Верхом на белой кобылке, по грунтовке, ему навстречу. Волосы собраны в хвост, выпущенный вдоль спины над застежкой брендовой бейсболки. Джинсы, завязанная под грудью рубашка, чтоб плечи не сгорели. Обувь по всем правилам — чтоб плотно ногу обхватывала. Такая ладная, сдуреть можно. И держится уверенно как для городской. Хотя разве может такая как-то иначе.
Назар притормозил, высунулся из окошка машины и только после этого увидел, что следом за Миланой скачет и Станислав Янович. Что-то кричит ей вслед, отчего она хихикает. А потом они оба замечают его и тоже замедляют лошадей.
Стах никогда в это время не ездил верхом. В жизни среди рабочего дня, среди рабочей недели не ездил, разве что когда приезжают их польские родичи или еще какие… высокопоставленные.
«Ну а она тебе чем не высокопоставленная?» — хмыкнул сам себе Назар, вспомнив прием и радушие, какие Шамрай-старший редко к кому проявлял.
— Привет! Ты с пятака? — бросил Стах, когда они подъехали друг к другу вплотную.
— Да, закончил все.
— На Змеевке решил проблему?
— Решил.
— Хорошо. Если еще что возникнет — сообщай.
— Угу.
И разъехались. Она даже не глянула. Не успел двинуться, как уже что-то звонким своим голоском спрашивала у дяди Стаха. Обернулся сам на этот голос, а там — высоко поднятая голова, длинная шея, прядка волос, подхваченная ветром. Ровная спина. Тоненькая талия. И… охрененные ноги, которые обхватывали лошадиный круп. Просто охрененные ноги.

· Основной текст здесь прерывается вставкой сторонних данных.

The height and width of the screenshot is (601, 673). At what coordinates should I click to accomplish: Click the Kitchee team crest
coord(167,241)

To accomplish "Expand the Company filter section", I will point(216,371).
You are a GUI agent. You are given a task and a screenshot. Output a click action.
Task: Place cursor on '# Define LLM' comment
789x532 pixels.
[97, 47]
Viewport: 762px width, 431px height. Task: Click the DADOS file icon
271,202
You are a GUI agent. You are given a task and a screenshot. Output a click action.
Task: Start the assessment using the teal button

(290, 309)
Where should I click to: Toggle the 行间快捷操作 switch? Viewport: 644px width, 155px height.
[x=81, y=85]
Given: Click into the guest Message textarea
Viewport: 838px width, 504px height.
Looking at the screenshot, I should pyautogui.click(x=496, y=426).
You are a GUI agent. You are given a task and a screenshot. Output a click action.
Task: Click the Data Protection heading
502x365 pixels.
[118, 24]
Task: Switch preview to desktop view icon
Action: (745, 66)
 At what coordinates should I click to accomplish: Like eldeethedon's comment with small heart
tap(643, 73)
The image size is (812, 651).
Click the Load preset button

Он видел ее накануне вечером, да и этим утром.
Вчера из дому выходил, топал в гараж, а она… на балконе. И в полотенце. Нет, там и видно ничего не было. Джинсы и махровая пушистая ткань, которой она обернулась, как одеялом, но Кречет оторваться не мог. Одна мысль, что мокрая майка, под которой никакого белья не угадывалось, снята, и это полотенце — даже не одежда, прошибла током по позвоночнику и ниже пояса.
Она задрала голову и смотрела в небо, и мелкие дождинки ложились на ее кожу, на волосы, впитывались махрой. Наз забыл, как дышать, боялся пошевелиться, спугнуть боялся. И дальше идти не мог, как магнитом прилепило. Интересно же? Так и стоял в тени высокого грецкого ореха под серым, едва начавшим светлеть, но все еще без ясных синих прогалин небом, пялился. Аромат роз окутывал их обоих, из него не было никакого спасения. И будто околдовал, лишил воли. Не пускал с этого места. Панночка и не видела ничего. Улыбалась чему-то своему, о чем он понятия не имел и даже не знал, хочет ли знать. А потом с той же улыбкой ушла в комнату, скрипнув балконной дверью.
И он тоже заставил себя уйти. Дел еще невпроворот, а тут эта…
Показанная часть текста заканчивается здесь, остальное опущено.